FS-Analysis consists of Python-based MATLAB functions used in the processing of FAIR raw data. The problem this application tackles is the documentation of research data analyses. Once raw data is collected by experimentalists, usually, it goes through multiple iterations of reformatting, merging, cropping, and scaling, until a visual representation, for example, is produced and published. FS-Analysis downloads raw data and its metadata from the lab database, then lets users work with it in any way they wish, and finally uploads the processed data to the lab database. The key attribute of FS-Analysis is that it links the raw and processed data, while including any analysis scripts, if available.
FS-Instrument is a set of LabVIEW addons, which automate the export of FAIR data directly from experimental setups. The addons take the terms from existing vocabularies, automatically collect details about a running experiment, and eventually upload them to the lab database. The benefit of using these addons is that they do not add an extra step in the daily lab practices of scientists.

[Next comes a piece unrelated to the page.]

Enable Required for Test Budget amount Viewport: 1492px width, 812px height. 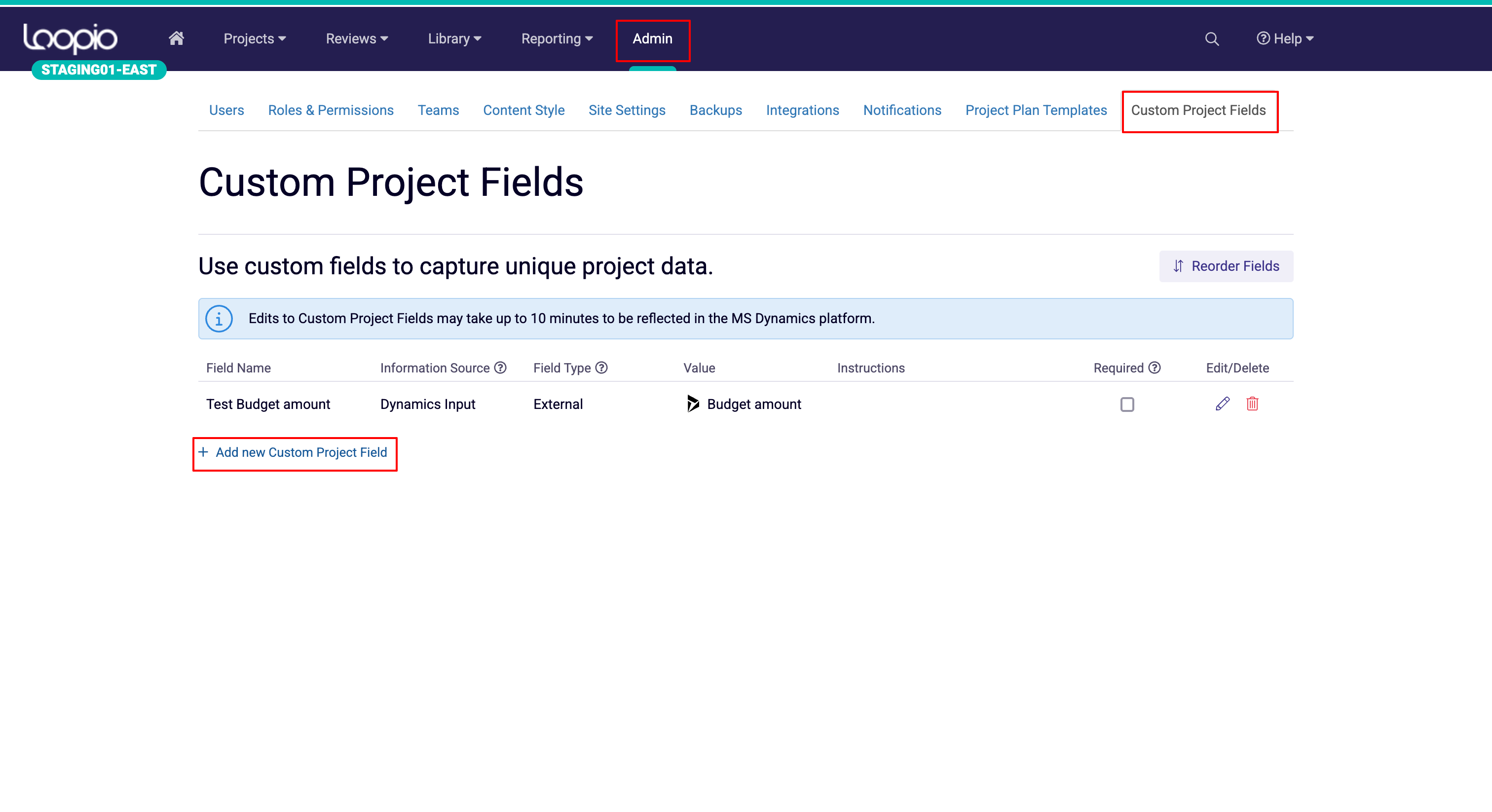click(1127, 404)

ELNs can serve as the lab database and offer a collaborative and traceable platform for scientific data management. Our group is involved with lab procedures which currently include the use of Kadi4Mat [7] and Herbie (https://codebase.helmholtz.cloud/hereon-mb/herbie), but is open to others. Each of these solutions is tailored to serve the technical needs of scientists from specific domains. The goal of our applications for FAIR vocabularies is to supplement ELNs with traceable semantics for the data they contain. Once all data is collected, then the ELNs have functionality to package and export the data and metadata as interoperable packages, such as the RO-Crate [8].

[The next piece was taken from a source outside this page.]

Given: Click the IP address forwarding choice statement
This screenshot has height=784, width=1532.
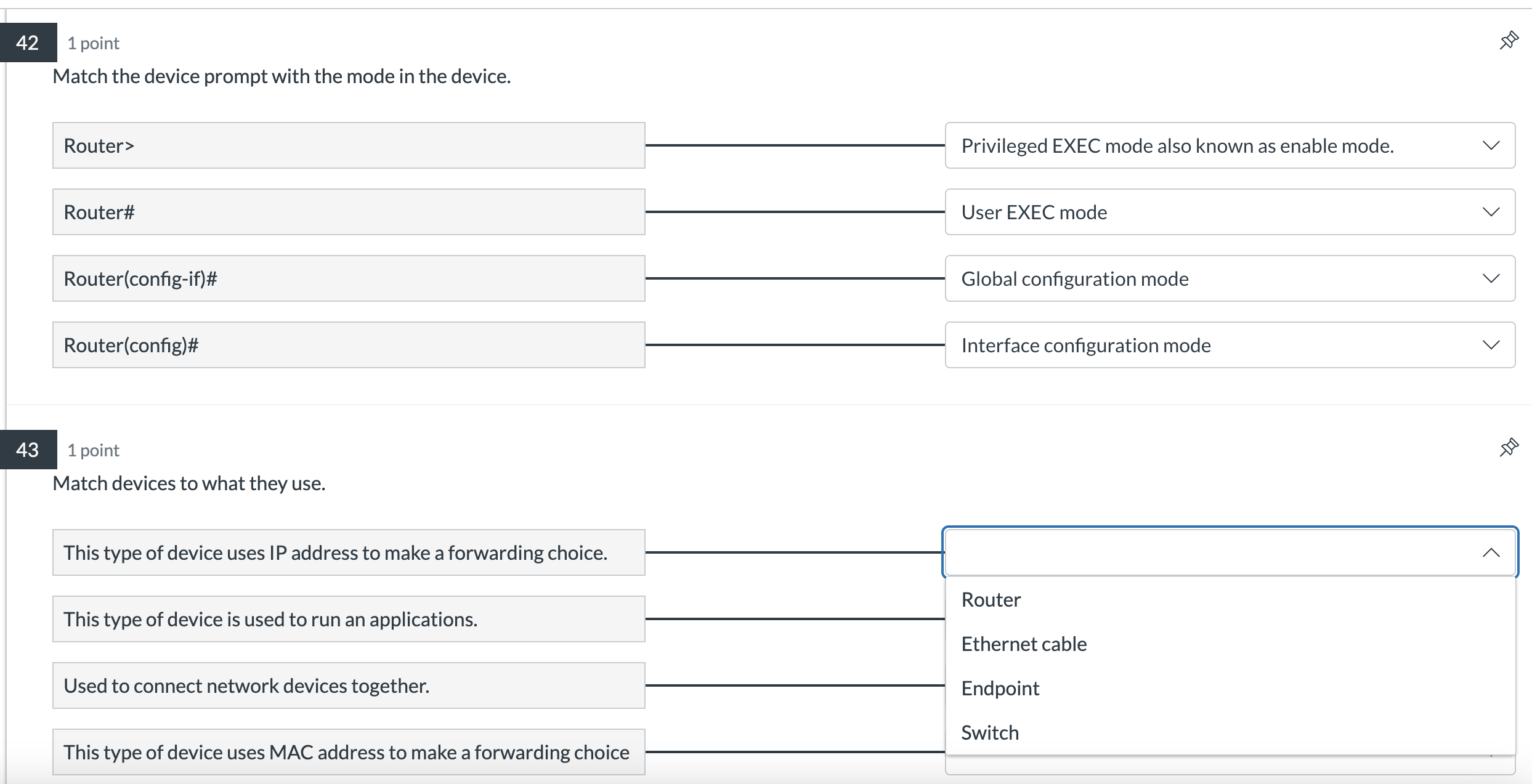Looking at the screenshot, I should click(348, 552).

Once the data is ready for publication, it can be shared via platforms for hosting scientific data. In our case this is done through Zenodo (https://zenodo.org) for smaller files and metadata, and RADAR4KIT (https://radar.kit.edu) for larger files. The platforms offer the assignment of digital object identifiers (DOIs), which make the group of scientific data referenceable.
Traversing the trail of producing FAIR data from vocabulary creation to data publication from the ground up resulted in the development of the many tools described above. One of the outcomes of this is a FAIR data package of tribological results (https://doi.org/10.5281/zenodo.7923127) which contains 151,045 semantic triples and 412 GB of data. Keeping our local data in a FAIR way for this project has been instrumental in locating information quickly. This is essential when analyses that include information from multiple pieces of test equipment have to be performed. Figure 3 shows a snapshot of some of the data collected by our lab for one project. Having the traceability from any lab procedure to the specimen it has analyzed and its entire history let us gain insights about friction and oxidation of copper that have previously not been discovered.